▶ _What to produce_:
When the line with "Click the green Share screen icon" appears below, start repeating lines exactly, and keep going through the line with "The height and width of the screenshot is (375, 515)."; add nothing outside that span.

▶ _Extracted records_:
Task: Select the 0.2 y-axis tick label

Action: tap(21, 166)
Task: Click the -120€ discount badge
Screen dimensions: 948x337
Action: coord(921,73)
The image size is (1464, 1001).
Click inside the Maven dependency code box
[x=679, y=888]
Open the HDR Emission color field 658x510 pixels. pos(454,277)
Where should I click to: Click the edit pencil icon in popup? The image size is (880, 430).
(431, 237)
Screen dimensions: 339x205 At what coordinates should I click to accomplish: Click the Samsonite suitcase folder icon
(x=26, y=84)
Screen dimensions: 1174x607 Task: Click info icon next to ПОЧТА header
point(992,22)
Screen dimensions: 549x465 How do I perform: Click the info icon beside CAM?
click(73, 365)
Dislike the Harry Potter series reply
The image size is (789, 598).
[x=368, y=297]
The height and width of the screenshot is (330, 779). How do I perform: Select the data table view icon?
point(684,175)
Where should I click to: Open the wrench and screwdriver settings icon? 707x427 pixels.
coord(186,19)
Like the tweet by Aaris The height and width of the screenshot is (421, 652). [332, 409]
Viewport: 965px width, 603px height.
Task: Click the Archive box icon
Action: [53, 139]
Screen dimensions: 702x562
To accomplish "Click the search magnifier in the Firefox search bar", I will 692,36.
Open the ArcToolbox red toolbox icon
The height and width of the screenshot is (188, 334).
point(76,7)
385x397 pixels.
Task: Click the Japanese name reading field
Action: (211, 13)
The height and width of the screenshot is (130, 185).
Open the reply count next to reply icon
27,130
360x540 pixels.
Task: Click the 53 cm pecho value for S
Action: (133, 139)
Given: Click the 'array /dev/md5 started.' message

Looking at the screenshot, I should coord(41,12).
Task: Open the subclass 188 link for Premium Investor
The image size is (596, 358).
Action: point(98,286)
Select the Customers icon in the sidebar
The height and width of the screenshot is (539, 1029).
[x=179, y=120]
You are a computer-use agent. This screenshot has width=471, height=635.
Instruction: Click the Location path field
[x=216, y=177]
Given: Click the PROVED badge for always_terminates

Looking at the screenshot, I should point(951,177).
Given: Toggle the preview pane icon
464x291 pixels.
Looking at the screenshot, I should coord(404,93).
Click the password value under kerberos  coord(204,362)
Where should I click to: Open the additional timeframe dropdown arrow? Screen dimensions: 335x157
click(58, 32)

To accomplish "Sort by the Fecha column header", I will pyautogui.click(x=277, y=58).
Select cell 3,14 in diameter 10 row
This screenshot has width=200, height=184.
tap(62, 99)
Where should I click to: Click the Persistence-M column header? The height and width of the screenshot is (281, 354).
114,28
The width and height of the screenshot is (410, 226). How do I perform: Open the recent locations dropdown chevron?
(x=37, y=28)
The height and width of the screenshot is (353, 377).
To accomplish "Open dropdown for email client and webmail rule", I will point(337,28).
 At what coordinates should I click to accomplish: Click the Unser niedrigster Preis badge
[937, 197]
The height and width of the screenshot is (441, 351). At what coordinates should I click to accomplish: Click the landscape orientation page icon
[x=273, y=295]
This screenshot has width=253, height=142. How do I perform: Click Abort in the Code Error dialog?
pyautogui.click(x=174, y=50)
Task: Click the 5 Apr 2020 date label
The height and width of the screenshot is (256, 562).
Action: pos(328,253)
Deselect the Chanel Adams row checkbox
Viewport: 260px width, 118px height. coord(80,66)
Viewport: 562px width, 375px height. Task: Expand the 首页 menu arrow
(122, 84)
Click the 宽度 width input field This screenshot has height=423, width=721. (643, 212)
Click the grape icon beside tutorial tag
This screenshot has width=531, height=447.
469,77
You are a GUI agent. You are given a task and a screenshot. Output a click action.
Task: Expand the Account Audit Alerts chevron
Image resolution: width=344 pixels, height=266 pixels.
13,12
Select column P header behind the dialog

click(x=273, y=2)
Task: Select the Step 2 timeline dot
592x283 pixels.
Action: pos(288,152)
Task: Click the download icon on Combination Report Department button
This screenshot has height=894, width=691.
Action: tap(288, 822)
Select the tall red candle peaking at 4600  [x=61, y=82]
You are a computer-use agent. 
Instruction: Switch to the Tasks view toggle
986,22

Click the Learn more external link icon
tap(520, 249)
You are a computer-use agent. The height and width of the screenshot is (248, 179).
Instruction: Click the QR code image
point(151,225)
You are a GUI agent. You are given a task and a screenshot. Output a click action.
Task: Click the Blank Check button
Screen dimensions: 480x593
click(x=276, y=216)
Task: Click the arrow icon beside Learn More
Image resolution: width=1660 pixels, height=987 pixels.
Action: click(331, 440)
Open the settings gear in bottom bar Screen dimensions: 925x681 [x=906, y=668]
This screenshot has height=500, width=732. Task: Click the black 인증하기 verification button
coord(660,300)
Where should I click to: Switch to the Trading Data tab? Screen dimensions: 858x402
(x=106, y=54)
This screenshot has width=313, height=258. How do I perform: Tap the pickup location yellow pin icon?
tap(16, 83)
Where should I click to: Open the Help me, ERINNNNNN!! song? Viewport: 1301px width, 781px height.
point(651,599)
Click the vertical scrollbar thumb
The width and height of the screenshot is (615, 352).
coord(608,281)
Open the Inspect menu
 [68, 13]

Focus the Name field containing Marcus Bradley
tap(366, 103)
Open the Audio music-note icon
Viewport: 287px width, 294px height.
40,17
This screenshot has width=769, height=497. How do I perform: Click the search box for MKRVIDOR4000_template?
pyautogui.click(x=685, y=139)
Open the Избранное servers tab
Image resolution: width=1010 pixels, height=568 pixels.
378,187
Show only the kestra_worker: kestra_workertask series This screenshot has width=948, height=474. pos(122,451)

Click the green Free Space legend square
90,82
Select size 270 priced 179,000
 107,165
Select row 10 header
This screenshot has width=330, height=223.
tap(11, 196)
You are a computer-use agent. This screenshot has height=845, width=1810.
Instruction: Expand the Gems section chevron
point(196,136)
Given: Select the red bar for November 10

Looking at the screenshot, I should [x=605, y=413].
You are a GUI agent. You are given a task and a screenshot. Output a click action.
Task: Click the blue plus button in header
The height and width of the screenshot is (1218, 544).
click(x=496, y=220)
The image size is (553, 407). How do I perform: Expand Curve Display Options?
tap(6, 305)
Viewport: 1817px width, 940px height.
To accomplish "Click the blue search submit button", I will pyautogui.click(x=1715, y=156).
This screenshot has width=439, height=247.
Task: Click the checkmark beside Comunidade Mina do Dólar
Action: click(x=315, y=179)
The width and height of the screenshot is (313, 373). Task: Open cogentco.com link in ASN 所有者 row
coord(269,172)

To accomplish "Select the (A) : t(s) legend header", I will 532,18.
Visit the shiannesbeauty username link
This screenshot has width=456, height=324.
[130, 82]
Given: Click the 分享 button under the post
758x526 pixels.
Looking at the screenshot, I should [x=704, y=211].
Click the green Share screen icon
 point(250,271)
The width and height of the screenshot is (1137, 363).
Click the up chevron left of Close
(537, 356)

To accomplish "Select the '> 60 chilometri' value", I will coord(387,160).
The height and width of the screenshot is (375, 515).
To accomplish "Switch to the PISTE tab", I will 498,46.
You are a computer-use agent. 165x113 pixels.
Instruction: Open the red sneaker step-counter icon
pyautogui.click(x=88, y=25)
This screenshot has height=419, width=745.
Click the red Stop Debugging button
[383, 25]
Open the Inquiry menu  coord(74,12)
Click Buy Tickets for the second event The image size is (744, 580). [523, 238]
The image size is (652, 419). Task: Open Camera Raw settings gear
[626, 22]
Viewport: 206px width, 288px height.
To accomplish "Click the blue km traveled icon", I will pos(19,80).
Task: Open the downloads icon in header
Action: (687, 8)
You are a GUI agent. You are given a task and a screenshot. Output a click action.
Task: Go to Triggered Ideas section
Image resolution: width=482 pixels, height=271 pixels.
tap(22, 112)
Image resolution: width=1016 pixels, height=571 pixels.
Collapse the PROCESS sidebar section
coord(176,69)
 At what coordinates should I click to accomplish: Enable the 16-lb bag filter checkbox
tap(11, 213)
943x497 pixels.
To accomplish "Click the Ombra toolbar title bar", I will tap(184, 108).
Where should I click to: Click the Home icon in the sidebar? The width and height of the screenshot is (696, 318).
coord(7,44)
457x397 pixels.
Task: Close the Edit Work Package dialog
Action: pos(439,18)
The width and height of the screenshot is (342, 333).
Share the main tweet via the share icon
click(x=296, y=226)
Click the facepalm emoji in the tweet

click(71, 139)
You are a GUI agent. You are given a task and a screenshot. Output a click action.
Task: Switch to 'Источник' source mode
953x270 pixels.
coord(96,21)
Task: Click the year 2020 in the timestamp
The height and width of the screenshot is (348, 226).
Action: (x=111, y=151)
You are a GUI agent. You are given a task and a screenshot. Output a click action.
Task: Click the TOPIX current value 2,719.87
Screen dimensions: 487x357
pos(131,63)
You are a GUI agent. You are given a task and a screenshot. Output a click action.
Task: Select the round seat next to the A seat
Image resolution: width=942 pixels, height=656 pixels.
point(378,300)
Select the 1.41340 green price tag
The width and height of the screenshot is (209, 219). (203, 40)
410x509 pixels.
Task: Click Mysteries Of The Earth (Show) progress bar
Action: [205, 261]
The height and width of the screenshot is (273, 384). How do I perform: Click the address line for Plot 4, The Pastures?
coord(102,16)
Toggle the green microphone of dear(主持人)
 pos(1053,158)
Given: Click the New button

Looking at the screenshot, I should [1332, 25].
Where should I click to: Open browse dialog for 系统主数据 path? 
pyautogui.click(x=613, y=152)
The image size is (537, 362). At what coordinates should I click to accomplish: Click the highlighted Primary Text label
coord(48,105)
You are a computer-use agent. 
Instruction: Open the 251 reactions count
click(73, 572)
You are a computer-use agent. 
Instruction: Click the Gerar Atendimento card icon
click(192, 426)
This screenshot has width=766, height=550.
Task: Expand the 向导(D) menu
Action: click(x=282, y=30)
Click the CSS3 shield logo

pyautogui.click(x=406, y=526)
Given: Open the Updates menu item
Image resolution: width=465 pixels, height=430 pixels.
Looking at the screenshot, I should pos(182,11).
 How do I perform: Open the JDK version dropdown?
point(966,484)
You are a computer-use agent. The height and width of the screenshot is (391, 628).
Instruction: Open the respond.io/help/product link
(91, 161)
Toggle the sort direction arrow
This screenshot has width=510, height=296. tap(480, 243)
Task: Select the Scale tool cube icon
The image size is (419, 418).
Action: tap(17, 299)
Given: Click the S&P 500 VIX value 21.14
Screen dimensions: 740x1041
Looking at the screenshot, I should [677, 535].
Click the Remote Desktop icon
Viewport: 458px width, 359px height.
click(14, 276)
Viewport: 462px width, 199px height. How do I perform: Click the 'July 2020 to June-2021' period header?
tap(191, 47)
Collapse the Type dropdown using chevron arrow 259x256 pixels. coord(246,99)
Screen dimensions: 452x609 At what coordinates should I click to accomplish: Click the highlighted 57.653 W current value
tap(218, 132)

▶ _Exercise result_:
Click the green Share screen icon
 point(250,271)
The width and height of the screenshot is (1137, 363).
Click the up chevron left of Close
(537, 356)

To accomplish "Select the '> 60 chilometri' value", I will coord(387,160).
The height and width of the screenshot is (375, 515).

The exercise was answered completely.